What needs to be done
Reproduce everything in the forum thread on rationalizing denominators, from "The squareroots cancel" down to "sense so far?".

Text excerpt

§

Question

How can you write the expression with a rationalized denominator?

Answer 1

to get a rationalized denominator, you need to multiply both numerator and denominator by a factor which will get rid of the radical sign in the denominator. Do you have any idea what that might be?

Answer 2

No......

Answer 3

Okay. Would you know what to do if that looked like

\[\frac{4}{\sqrt{2}}\]?

Answer 4

no :(

Answer 5

Okay. Just trying to calibrate my description of how to do this.

Do you understand what \(\sqrt{2}\) means? How about \(\sqrt[3]{2}\)?

Answer 6

4 * sqrt{2}
sqrt{2} * sqrt{2}
4*sqrt{2}/2
4/2 = 2
2 sqrt{2}
\(\sqrt[3]{2}\) means cube root of two

Answer 7

Okay. Let's do a simple one first:

\[\frac{4}{\sqrt{2}}\]To rationalize this, we need to multiply the denominator by something that will change that \(\sqrt{2}\) into a rational number (for example, 2). To keep the value the same, we will multiply the numerator by that same something.

What is \(\sqrt{2}*\sqrt{2}=\)?

Answer 8

The squareroots cancel out and we are left with 2

Answer 9

Yes! So if we took our initial fraction and multiplied it by \(\frac{\sqrt{2}}{\sqrt{2}}\) we would not change the value, but we would eliminate the radical from the denominator, rationalizing it.

\[\frac{4}{\sqrt{2}}*\frac{\sqrt{2}}{\sqrt{2}}=\frac{4*\sqrt{2}}{\sqrt{2}*\sqrt{2}}=\frac{4\sqrt{2}}{2}=2\sqrt{2}\]

As a check, \(\sqrt{2} \approx 1.414\) so we can find the value both ways and compare:
\[\frac{4}{\sqrt{2}} = \frac{4}{1.414} \approx 2.828\]
\[2\sqrt{2} \approx 2*1.414 = 2.828 \checkmark \]
So we rationalized our denominator successfully without changing the value of the fraction. Does that all make sense so far?

Answer 10

Yes :)

Answer 11

Great! So we need to extend that to doing it with a cube root instead of a square root.

What is \(\sqrt[3]{2}*\sqrt[3]{2}*\sqrt[3]{2}=\)

Answer 12

\[\sqrt[3]{2}*\sqrt[3]{2}*\sqrt[3]{2}=2\]
\[\sqrt[4]{2}*\sqrt[4]{2}*\sqrt[4]{2}*\sqrt[4]{2}=2\]

Answer 13

You got it. So if we have a cube root in the denominator, how many times do we have to multiply by the cube root to rationalize it away?

§

Given data
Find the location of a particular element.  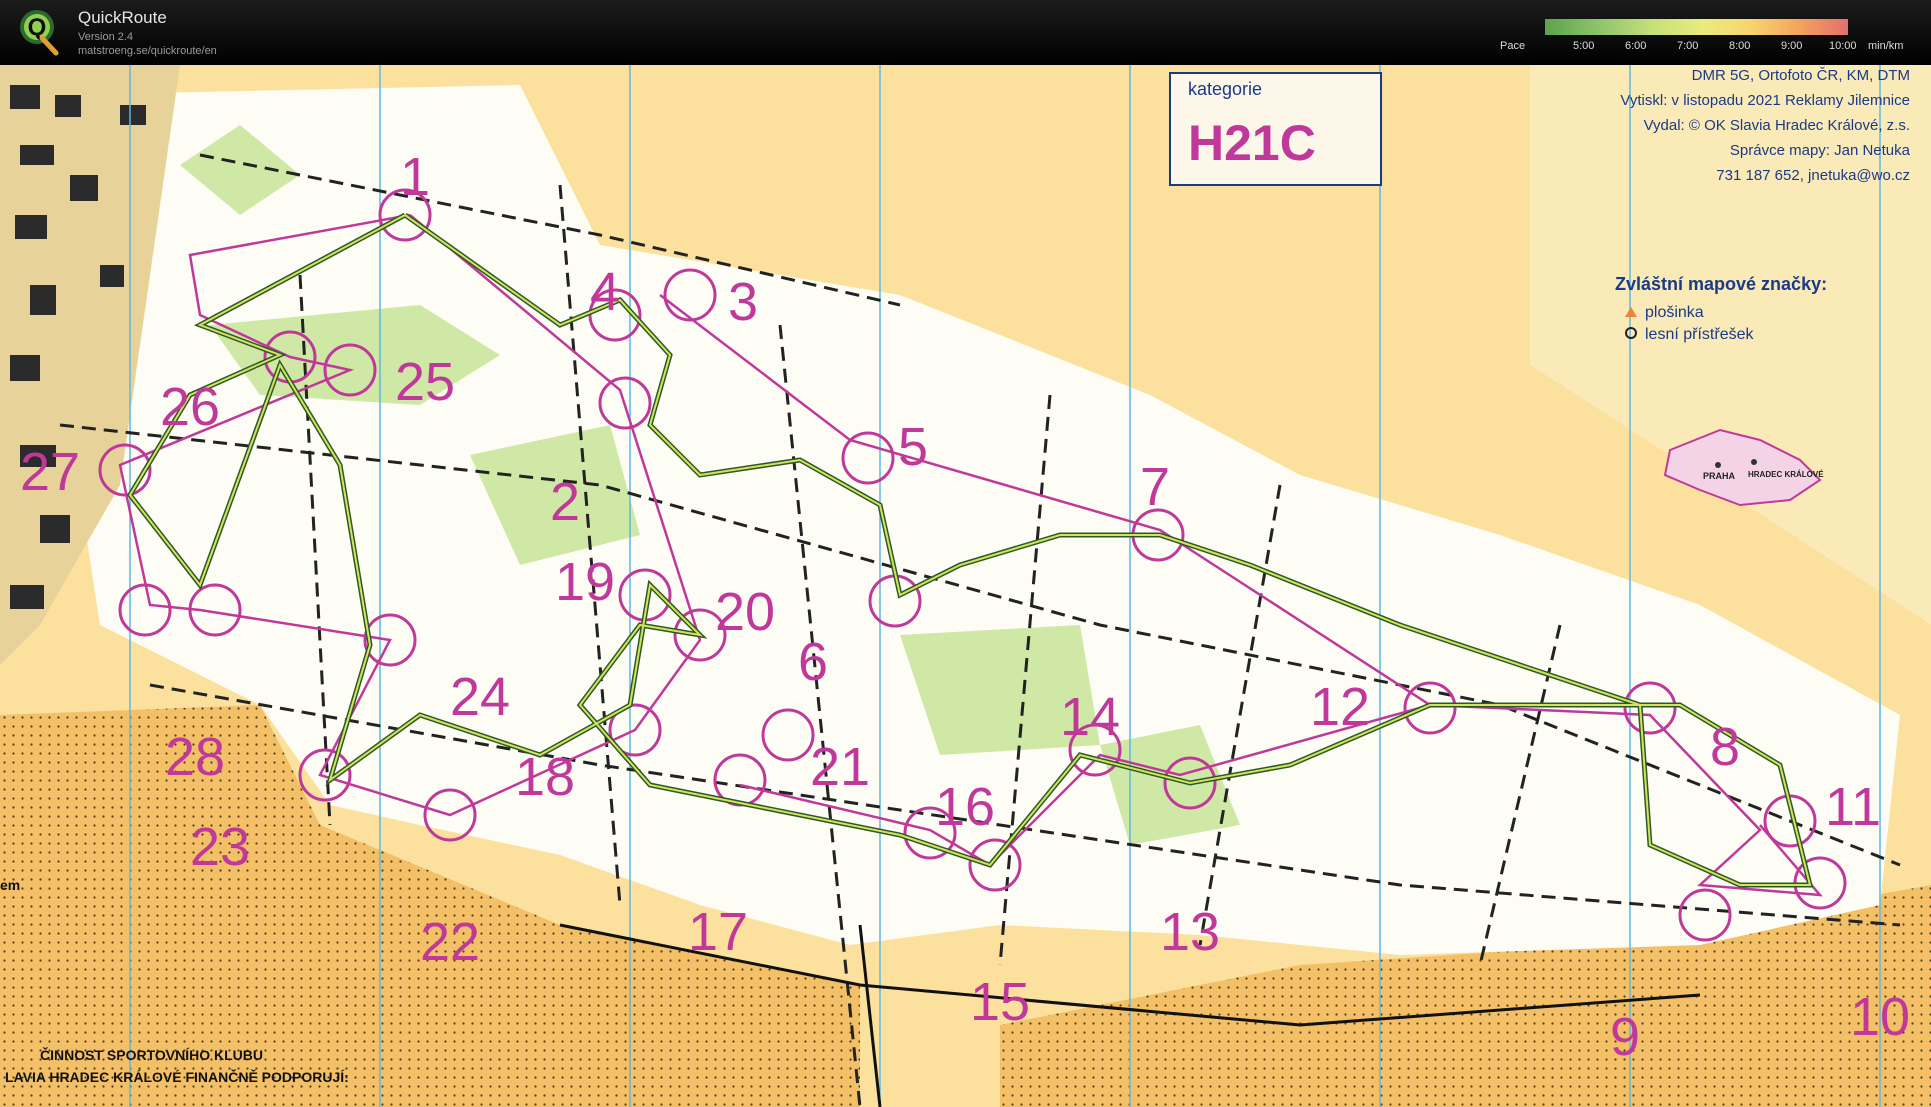

legend-item: lesní přístřešek is located at coordinates (1700, 334).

§

Your response
The squareroots cancel out and we are left with 2

Answer 9

Yes! So if we took our initial fraction and multiplied it by \(\frac{\sqrt{2}}{\sqrt{2}}\) we would not change the value, but we would eliminate the radical from the denominator, rationalizing it.

\[\frac{4}{\sqrt{2}}*\frac{\sqrt{2}}{\sqrt{2}}=\frac{4*\sqrt{2}}{\sqrt{2}*\sqrt{2}}=\frac{4\sqrt{2}}{2}=2\sqrt{2}\]

As a check, \(\sqrt{2} \approx 1.414\) so we can find the value both ways and compare:
\[\frac{4}{\sqrt{2}} = \frac{4}{1.414} \approx 2.828\]
\[2\sqrt{2} \approx 2*1.414 = 2.828 \checkmark \]
So we rationalized our denominator successfully without changing the value of the fraction. Does that all make sense so far?